La 3e chambre civile de la Cour de cassation a rendu un arrêt le 10 novembre 2010 (Pourvoi n°09-15937) concernant la clause résolutoire des baux commerciaux, dont la mise en jeu doit est subordonnée à des exigences de bonne foi.

La Cour de cassation s’est ainsi prononcée sur une affaire opposant un locataire exploitant un fonds de commerce à son bailleur.
En l’espèce, le bail commercial contenait une clause stipulant qu’un loyer actualisé, calculé à partir de la variation d’un indice, serait appliqué automatiquement tous les 3 ans, lors du renouvellement du contrat.
Le locataire n’a pourtant pas réglé les loyers révisés par cette indexation : le bailleur lui adresse alors un commandement de payer les arriérés visant la clause résolutoire et impliquant la résiliation du bail commercial.

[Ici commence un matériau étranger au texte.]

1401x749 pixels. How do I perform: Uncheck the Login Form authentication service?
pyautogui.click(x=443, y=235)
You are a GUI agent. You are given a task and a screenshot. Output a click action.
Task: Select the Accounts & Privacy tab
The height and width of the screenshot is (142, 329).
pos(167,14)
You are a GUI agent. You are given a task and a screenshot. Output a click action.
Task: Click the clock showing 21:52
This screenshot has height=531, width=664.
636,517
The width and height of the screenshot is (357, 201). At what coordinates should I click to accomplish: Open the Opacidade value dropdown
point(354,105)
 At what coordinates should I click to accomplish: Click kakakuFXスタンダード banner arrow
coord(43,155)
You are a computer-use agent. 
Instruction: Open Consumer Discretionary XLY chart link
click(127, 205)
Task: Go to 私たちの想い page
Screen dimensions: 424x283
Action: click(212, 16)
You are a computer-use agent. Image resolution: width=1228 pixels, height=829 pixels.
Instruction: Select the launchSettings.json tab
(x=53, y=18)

Pour le locataire, le motif de résiliation du bail commercial était tout autre, affirmant que le bailleur souhaitait en réalité faire cesser l’activité exercée dans le local loué, étant lui-même par ailleurs propriétaire d’un magasin directement en concurrence avec l’activité commerciale du locataire.

La Cour d’appel a considéré que la clause résolutoire était acquise, le locataire n’ayant pas procédé à la régularisation des arriérés de loyers, et ne tenant ainsi pas compte de l’argumentation développée par le preneur sur les intentions de son bailleur.

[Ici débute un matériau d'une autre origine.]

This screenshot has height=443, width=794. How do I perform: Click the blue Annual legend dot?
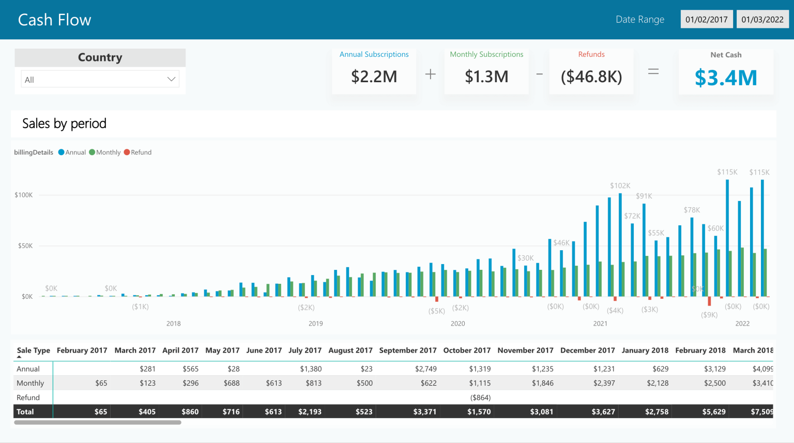60,152
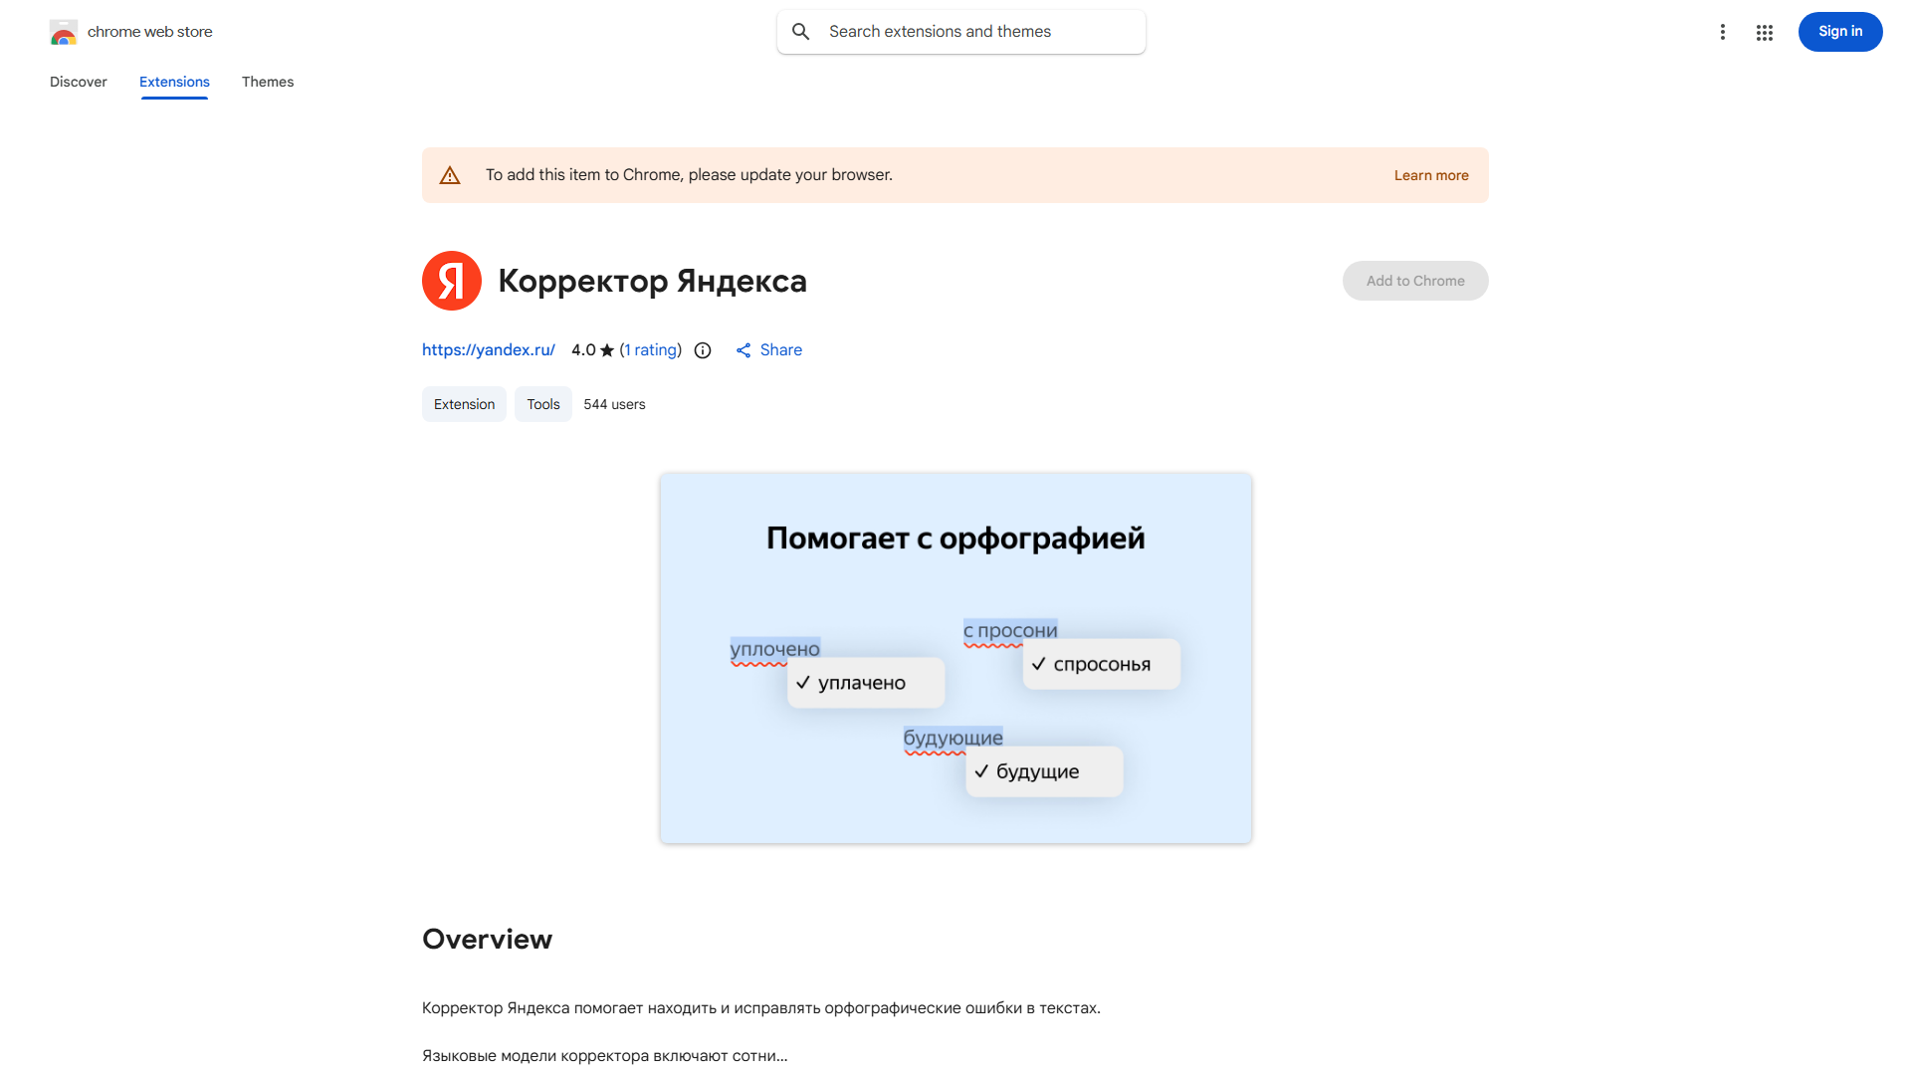Select the Extension category tag
The height and width of the screenshot is (1075, 1911).
click(464, 404)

La Cour de cassation a cassé cet arrêt de la Cour d’appel, au motif qu’en « qu’en statuant ainsi, sans rechercher, comme le lui demandait la société locataire qui soutenait que le bailleur avait entendu faire cesser une exploitation concurrente d’un commerce que cette dernière possédait par ailleurs, si la clause résolutoire n’avait pas été mise en oeuvre de mauvaise foi, la cour d’appel n’a pas donné de base légale à sa décision ».